**Text section**
Emotional concept villain.
This is also not a person but a thing instead. Where it differs with the unemotional concept villain is that it is based of emotion.
An example would be a mob.
Where soldiers are normally seen as a wall of steel a mob is seen as an angry fire.
So an emotional concept villain is one big group of people or circumstances that is based of emotion.
Other good examples are racism or depression.
How to create a human Villain.
“Every villain is a hero in his own mind.”
Who hasn’t heard that quote before?
This is something that is said so much that it has begun to lose all meaning. Sometimes it reminds you that you need to give your Villain motivation but I want to take it one step further.
Who is your villain?
I’m not asking you what their evil plan is or why they are doing what they are doing. I’m asking you what are the characteristics of your Villain.
Knowing your villain is nearly as important as knowing your main character so ask yourself these questions.
• What was your villains past like?
• What is your Villains present like?
• What does your villain want and why?
• Is there anyone your Villain cares for whether it’s a lover, family or friend.
• Does your Villain have any secrets?
• What does your Villain do for fun?
• Describe how your Villain walks.
I know that last one is a little odd but how people walk says a lot about them and that moment that you see a character simply being himself is when he becomes real to you.
Now you know a bit more about your villain’s personal life, but there is even more you need to put into your villain.
The inability to make friends with your MC.
Your villain and your MC shouldn’t be able to be friends in another life. They should dislike each other and test each other.
Now it’s time to put them next to each other and see how they react.
More questions to ask
• What does your Villain stand for vs. What does your MC stand for?
• What angers your Villain vs. What angers your MC?
• How does your Villain react to anger vs. How does your MC react to anger
• What is your Villains sense of humour vs. What is you MC’s sense of humour.
Draw four boxes and label them fears, flaws quirks and strengths.
Now fill these in with details of your villain.
Preferably give each box about three of each but if you think of more give more as long as you don’t leave any box empty.
This exercise helps you see the villain as someone with their own characteristics instead of just someone who is in the book to oppose your MC.
Turning this character into a Villain.
After answering the questions what was your villain’s past like and what does your villain want you should have some idea of what this villain is going to do and why they are going to do it.
If you don’t, take a few moments to figure that out.
What your MC wants and what your villain wants should always be conflicting.

**Supplied information**
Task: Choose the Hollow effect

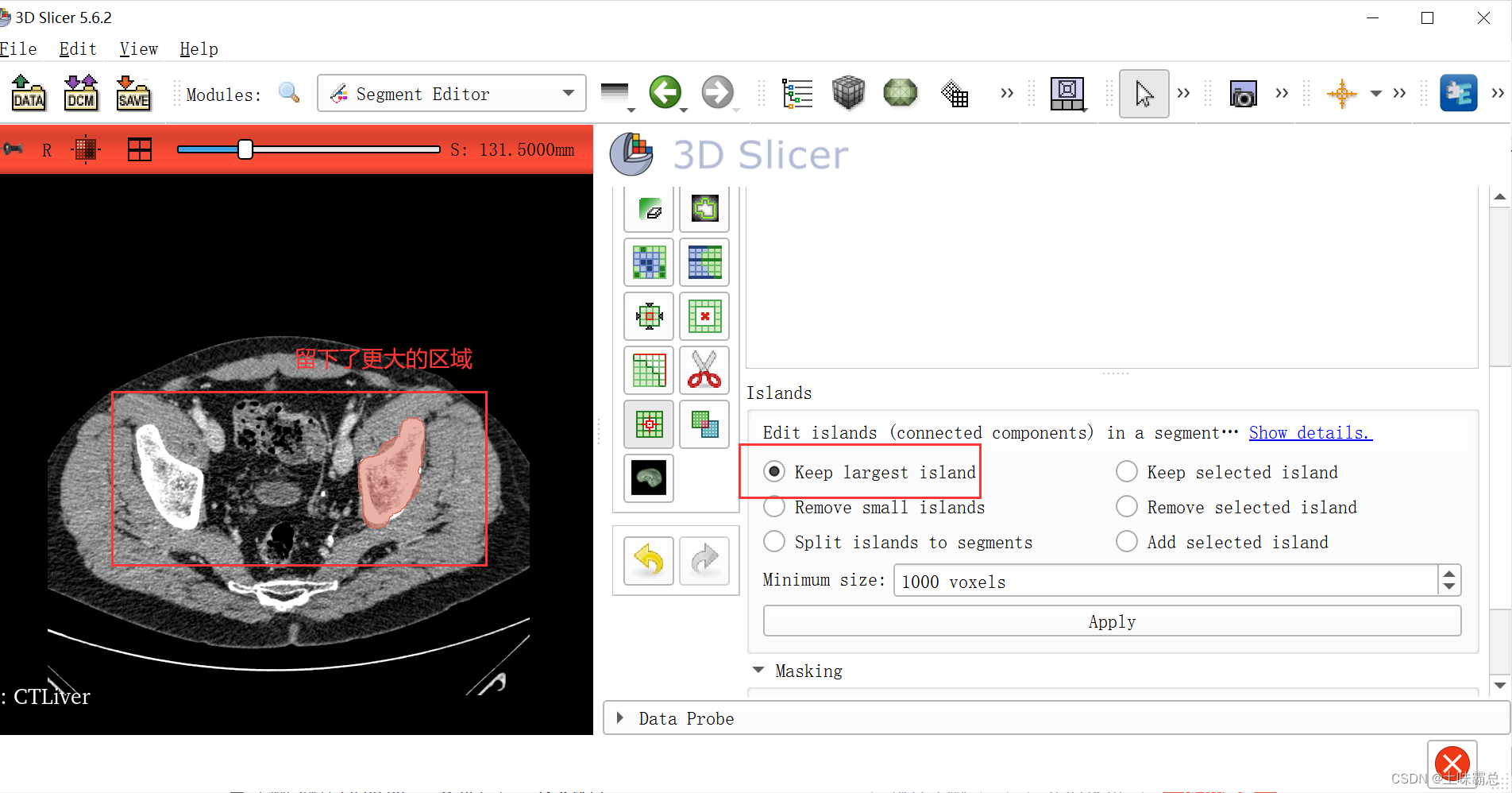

**Task directions**
Name the labels that the text on creating villains says to put on the boxes you draw. Answer from the text alone, not from the listing.

**Exercise solution**
Fears, flaws, quirks and strengths.